A silicon substrate etching solution for etching a silicon nitride film,
an inorganic acid aqueous solution; and
A silicone additive represented by the following chemical formula 1;
including,
Silicon substrate etching solution:
[Chemical formula 1]
here,
Z is represented by the following chemical formula 2,
[Chemical 2]
X ₁ and X ₂ are each independently oxygen or sulfur,
R ₁ to R ₄ are each independently hydrogen, C ₁ -C ₁₀ alkyl, C ₆ -C ₁₂ cycloalkyl, C ₂ -C ₁₀ heteroalkyl containing at least one heteroatom, C ₂ -C ₁₀ alkenyl, C ₂ - _C10 alkynyl, C1 _{- C10} haloalkyl _, C1- _C10 aminoalkyl, aryl, heteroaryl, aralkyl and hydroxy, amino, halogen, sulfone, phosphonic, phosphoric, thiol, alkoxy, amide, ester, selected from acid anhydrides, acyl halides, cyanos, carboxyls and azoles, and Y ₁ to Y ₄ are each independently hydrogen, C ₁ -C ₁₀ alkyl, C ₆ -C ₁₂ cycloalkyl, at least one heteroatom Including C ₂ -C ₁₀ heteroalkyl, C ₂ -C ₁₀ alkenyl, C ₂ -C ₁₀ alkynyl, C ₁ -C ₁₀ haloalkyl, C ₁ -C ₁₀ aminoalkyl, aryl, heteroaryl, aralkyl and hydroxy, amino, halogen , sulfone, phosphonic, phosphoric, thiol, alkoxy, amide, ester, acid anhydride, acyl halide, cyano, carboxyl and azole, and n is a constant between 1 and 5. The inorganic acid aqueous solution is an aqueous solution containing at least one inorganic acid selected from sulfuric acid, nitric acid, phosphoric acid, silicic acid, hydrofluoric acid, boric acid, hydrochloric acid, perchloric acid, phosphoric anhydride, pyrophosphoric acid, and polyphosphoric acid. is,
The silicon substrate etching solution according to claim 1. The silicon additive is included in the silicon substrate etching solution in an amount of 100 to 10,000 ppm.
The silicon substrate etching solution according to claim 1. 2. The silicon substrate etching solution according to claim 1, wherein the silicon substrate etching solution etches a single film made of a silicon nitride film or a multilayer film including both a silicon oxide film and a silicon nitride film. The silicon substrate etching solution further includes at least one fluorine-containing compound selected from hydrogen fluoride, ammonium fluoride, ammonium bifluoride, and ammonium hydrogen fluoride.

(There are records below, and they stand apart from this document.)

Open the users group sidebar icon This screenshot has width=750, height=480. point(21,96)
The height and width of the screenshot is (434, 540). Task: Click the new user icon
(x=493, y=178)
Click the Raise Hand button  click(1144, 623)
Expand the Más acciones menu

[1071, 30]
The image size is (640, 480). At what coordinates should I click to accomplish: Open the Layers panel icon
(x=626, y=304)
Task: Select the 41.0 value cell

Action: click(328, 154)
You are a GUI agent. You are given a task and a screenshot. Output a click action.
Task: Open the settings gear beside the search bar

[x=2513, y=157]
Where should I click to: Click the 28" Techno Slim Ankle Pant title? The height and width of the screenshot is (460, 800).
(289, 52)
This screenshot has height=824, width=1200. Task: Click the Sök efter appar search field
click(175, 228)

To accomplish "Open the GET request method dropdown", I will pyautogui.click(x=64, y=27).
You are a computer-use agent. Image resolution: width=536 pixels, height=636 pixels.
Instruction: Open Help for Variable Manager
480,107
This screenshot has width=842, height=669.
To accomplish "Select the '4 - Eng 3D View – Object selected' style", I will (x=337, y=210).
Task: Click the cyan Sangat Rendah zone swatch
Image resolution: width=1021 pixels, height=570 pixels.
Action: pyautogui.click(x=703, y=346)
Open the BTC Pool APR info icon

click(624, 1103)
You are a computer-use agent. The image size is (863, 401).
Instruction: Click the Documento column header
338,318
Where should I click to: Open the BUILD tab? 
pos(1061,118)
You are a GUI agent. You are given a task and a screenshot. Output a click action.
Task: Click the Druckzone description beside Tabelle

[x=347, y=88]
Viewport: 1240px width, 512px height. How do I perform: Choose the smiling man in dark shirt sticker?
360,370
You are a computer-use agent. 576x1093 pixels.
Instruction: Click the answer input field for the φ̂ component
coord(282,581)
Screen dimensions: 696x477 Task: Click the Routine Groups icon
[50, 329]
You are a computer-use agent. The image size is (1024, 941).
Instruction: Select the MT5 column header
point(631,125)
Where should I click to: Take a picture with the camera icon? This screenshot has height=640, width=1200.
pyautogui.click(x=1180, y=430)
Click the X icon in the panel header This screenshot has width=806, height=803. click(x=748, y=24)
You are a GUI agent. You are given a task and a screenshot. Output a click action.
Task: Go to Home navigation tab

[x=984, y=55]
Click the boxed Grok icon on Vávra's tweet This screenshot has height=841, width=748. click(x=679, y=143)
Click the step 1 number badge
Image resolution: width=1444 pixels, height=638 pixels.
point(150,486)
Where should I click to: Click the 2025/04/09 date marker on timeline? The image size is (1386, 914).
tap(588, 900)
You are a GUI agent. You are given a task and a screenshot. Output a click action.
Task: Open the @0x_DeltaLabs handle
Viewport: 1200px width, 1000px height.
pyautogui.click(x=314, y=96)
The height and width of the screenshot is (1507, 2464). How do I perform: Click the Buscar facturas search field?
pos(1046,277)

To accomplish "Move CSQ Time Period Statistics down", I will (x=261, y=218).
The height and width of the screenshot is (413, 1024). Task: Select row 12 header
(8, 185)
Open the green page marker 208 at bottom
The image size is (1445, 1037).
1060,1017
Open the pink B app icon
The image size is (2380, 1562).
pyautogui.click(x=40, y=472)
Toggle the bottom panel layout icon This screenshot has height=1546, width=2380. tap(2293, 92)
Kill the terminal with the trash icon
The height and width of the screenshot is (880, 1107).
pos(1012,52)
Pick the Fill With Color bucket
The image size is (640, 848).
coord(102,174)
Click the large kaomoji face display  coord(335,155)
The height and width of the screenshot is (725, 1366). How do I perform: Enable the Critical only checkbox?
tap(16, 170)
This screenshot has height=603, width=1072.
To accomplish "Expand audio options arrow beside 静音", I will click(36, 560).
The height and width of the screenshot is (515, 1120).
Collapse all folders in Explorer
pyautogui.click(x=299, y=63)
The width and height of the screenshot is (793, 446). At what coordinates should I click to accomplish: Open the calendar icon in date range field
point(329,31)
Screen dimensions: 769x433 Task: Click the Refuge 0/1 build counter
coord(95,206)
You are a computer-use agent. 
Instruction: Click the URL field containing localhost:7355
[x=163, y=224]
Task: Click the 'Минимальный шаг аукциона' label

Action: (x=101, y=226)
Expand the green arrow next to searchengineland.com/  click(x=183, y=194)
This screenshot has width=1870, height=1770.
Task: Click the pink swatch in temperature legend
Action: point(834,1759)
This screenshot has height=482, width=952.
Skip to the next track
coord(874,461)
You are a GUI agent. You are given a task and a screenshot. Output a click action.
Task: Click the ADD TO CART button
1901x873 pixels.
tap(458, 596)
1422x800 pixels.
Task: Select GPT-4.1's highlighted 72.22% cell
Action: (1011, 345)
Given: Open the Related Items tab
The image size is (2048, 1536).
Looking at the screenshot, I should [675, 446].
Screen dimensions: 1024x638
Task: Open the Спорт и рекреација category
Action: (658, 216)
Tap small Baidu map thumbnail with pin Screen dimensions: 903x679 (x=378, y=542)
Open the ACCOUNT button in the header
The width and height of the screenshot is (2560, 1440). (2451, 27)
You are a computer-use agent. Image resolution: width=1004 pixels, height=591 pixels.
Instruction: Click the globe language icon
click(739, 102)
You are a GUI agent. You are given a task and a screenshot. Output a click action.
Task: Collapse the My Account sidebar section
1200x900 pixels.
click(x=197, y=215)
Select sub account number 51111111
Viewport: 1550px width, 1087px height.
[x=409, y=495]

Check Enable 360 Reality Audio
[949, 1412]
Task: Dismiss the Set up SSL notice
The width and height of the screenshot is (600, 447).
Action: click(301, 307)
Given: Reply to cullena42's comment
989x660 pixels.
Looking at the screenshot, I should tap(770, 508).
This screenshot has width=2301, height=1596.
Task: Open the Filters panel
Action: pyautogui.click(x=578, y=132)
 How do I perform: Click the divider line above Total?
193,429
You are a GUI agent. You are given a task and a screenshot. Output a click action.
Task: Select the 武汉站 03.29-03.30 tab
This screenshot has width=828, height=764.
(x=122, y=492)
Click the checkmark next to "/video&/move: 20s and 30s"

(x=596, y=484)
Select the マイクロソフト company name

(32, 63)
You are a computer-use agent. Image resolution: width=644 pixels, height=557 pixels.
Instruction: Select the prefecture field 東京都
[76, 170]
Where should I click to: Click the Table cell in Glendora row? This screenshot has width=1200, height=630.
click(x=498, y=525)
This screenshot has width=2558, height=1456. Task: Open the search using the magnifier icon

The silicon substrate etching solution according to claim 1. The silicon substrate etching solution further includes a fluorine-containing compound in which an organic cation and a fluorine anion are ionically bonded.
The silicon substrate etching solution according to claim 1. A method for manufacturing a semiconductor device, comprising an etching step performed using a silicon substrate etching solution according to any one of claims 1 to 6.